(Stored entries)
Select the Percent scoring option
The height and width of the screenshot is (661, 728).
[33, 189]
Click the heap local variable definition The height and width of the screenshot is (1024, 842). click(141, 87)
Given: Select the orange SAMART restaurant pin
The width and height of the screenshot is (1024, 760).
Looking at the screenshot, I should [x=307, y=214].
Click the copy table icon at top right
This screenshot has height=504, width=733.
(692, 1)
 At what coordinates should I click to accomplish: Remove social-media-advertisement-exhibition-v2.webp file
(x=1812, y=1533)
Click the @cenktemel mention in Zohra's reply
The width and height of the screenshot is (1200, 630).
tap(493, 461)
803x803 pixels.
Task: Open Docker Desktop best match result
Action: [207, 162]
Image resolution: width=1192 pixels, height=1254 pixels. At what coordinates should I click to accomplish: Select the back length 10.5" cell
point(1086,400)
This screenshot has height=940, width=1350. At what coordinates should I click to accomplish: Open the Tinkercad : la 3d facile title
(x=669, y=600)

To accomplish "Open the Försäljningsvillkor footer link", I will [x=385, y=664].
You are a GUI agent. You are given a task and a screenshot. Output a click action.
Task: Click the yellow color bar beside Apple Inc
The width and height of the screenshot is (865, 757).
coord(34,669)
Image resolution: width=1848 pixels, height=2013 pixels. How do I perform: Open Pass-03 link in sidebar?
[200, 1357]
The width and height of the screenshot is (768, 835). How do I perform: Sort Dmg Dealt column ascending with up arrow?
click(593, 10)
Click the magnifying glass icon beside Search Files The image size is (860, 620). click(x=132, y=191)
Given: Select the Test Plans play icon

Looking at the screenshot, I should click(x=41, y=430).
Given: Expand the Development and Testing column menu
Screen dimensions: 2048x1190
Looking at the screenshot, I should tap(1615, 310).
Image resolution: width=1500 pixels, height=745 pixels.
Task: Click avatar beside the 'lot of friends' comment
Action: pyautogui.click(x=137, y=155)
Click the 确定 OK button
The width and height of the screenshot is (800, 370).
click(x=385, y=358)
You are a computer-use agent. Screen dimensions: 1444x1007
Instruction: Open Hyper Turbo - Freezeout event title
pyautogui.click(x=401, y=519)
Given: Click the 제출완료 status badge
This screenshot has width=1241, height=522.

▶ **Work required**
Render the records as a JSON list of strings, one string per line, starting at the first line and ending at the line that contains "Looking at the screenshot, I should click(x=41, y=430).", with both ends included. Omit blank lines.

▶ **Written reply**
[
  "Select the Percent scoring option",
  "The height and width of the screenshot is (661, 728).",
  "[33, 189]",
  "Click the heap local variable definition The height and width of the screenshot is (1024, 842). click(141, 87)",
  "Given: Select the orange SAMART restaurant pin",
  "The width and height of the screenshot is (1024, 760).",
  "Looking at the screenshot, I should [x=307, y=214].",
  "Click the copy table icon at top right",
  "This screenshot has height=504, width=733.",
  "(692, 1)",
  " At what coordinates should I click to accomplish: Remove social-media-advertisement-exhibition-v2.webp file",
  "(x=1812, y=1533)",
  "Click the @cenktemel mention in Zohra's reply",
  "The width and height of the screenshot is (1200, 630).",
  "tap(493, 461)",
  "803x803 pixels.",
  "Task: Open Docker Desktop best match result",
  "Action: [207, 162]",
  "Image resolution: width=1192 pixels, height=1254 pixels. At what coordinates should I click to accomplish: Select the back length 10.5\" cell",
  "point(1086,400)",
  "This screenshot has height=940, width=1350. At what coordinates should I click to accomplish: Open the Tinkercad : la 3d facile title",
  "(x=669, y=600)",
  "To accomplish \"Open the Försäljningsvillkor footer link\", I will [x=385, y=664].",
  "You are a GUI agent. You are given a task and a screenshot. Output a click action.",
  "Task: Click the yellow color bar beside Apple Inc",
  "The width and height of the screenshot is (865, 757).",
  "coord(34,669)",
  "Image resolution: width=1848 pixels, height=2013 pixels. How do I perform: Open Pass-03 link in sidebar?",
  "[200, 1357]",
  "The width and height of the screenshot is (768, 835). How do I perform: Sort Dmg Dealt column ascending with up arrow?",
  "click(593, 10)",
  "Click the magnifying glass icon beside Search Files The image size is (860, 620). click(x=132, y=191)",
  "Given: Select the Test Plans play icon",
  "Looking at the screenshot, I should click(x=41, y=430)."
]